Роня

Вот это да. Лихорадочно роюсь в портфеле в поисках ещё хотя бы нескольких строк этой чудной советской Джульетты из лязгающего и грохочущего 41-го года. Но нет, две странички на разворот, вырванные из школьной тетради в клеточку и исписанные школьным же старательным и чётким почерком, это – всё. И никаких других почтовых отправлений с этим обратным адресом там больше нет. Не знаю даже, что скрывается за не совсем привычным для меня уменьшительным Роня. Но, признаюсь, после такого письма моё любопытство и интерес к Юре Зегрже возрастает сразу на порядок.

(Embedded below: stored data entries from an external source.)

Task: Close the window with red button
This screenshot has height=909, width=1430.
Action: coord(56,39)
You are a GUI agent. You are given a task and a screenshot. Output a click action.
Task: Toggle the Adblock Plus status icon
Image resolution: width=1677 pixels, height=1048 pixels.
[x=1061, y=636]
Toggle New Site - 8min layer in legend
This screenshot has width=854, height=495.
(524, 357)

Ведь что ни говори, а внушить такую любовь, скажем прямо, дано не каждому.

Ну, а любил ли он? И отвечал ли на эти её призывные космические сигналы? Во всяком случае, если и отвечал, то этих ответов в моём в портфеле ни в коем разе быть не должно. Зато там есть несколько открыток от ещё одной добивавшейся его внимания тоже эвакуированной сокурсницы из Тюмени, некой Лары, но совсем-совсем другого уровня.

“Что ж ты, Юра, ничего не пишешь? Я тебе послала подробное письмо, в котором написала всё. Получил ли ты его и как к нему отнесся? Если и на эту открытку не получу ответа, то, конечно, писать больше не буду, и ты обо мне никогда ничего не узнаешь.”

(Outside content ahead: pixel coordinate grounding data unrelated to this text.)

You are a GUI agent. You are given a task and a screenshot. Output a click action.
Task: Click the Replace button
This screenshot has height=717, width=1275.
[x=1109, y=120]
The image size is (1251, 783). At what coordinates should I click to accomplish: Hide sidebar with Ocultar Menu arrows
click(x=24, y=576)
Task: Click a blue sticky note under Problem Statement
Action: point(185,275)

Кстати, этой – что видно из её последующей открытки – он всё же ответил и потом ещё, находясь в военном училище, некоторое время поддерживал с ней вялую переписку – видимо, под нажимом тётки. («Что тебя так занимает моя переписка с Ларой? – не без иронии спрашивает он её в одном из писем. – Что, понравилась девушка?»)

Но всё-таки любил ли он сам? Этого, к сожалению, мне уже не узнать. Свою науку любил, это точно. И учился с увлечением. Свидетельств тому и другому в почте, как говорится, навалом. Вот хотя бы первое сохранившееся подробное его письмо к матери, Мирре Марковне, по очень «модному» тогда, увы, адресу: Коми АССР, Усть-Вымский район, поселок Вожаель2, почт. ящик 243/6, с вляпанным посредине страницы фиолетовым шестигранником – отметкой лагерной цензуры.

Москва, 25/1-40г.

Дорогая мамулька!

Как видишь, только через полгода пришлось мне ответить на вопросы, заданные тобой в письме от 14/VШ-39г. То моё первое письмо ты, очевидно, так и не получила.

Правда, ничего существенного за это время у нас не произошло. Только вчера сдал последний экзамен зимней сессии и, кроме того, гистологию за полгода вперёд, чтобы разгрузить весеннюю сессию. Всё сдал на “отлично”. Таким образом, окончена половина университетского курса и окончена с неплохим результатом: из 18-ти экзаменов 17 сданы на “отлично” и один на “хорошо”.

Как я уже писал тебе, два лета подряд я ездил в экспедиции в разные районы Кавказского заповедника (Красная Поляна). Первый раз ездили втроём и исследовали животный мир горных озер. Во второй раз в составе пяти человек собирали гербарий. Всё было очень интересно и полезно. Ходили по горам, в конце каждой экспедиции отдыхали по нескольку дней на побережье. Деньги на проезд и питание давал университет, так что мне летний отдых почти ничего не стоил.

Кроме летних экспедиций зимой продолжается работа в научных кружках. Я работаю в кружке биологии развития организма (экспериментальная эмбриология), провожу опыты на лягушках по регенерации хрусталика. Приходится делать довольно сложные глазные операции, много практиковаться в микроскопической технике. Работа и учеба исключительно увлекательны и становятся всё интересней, т.к. почти все общеобразовательные предметы пройдены и остались специальные, биологические. Так что я ни в коем случае не жалею, что поступил на биофак.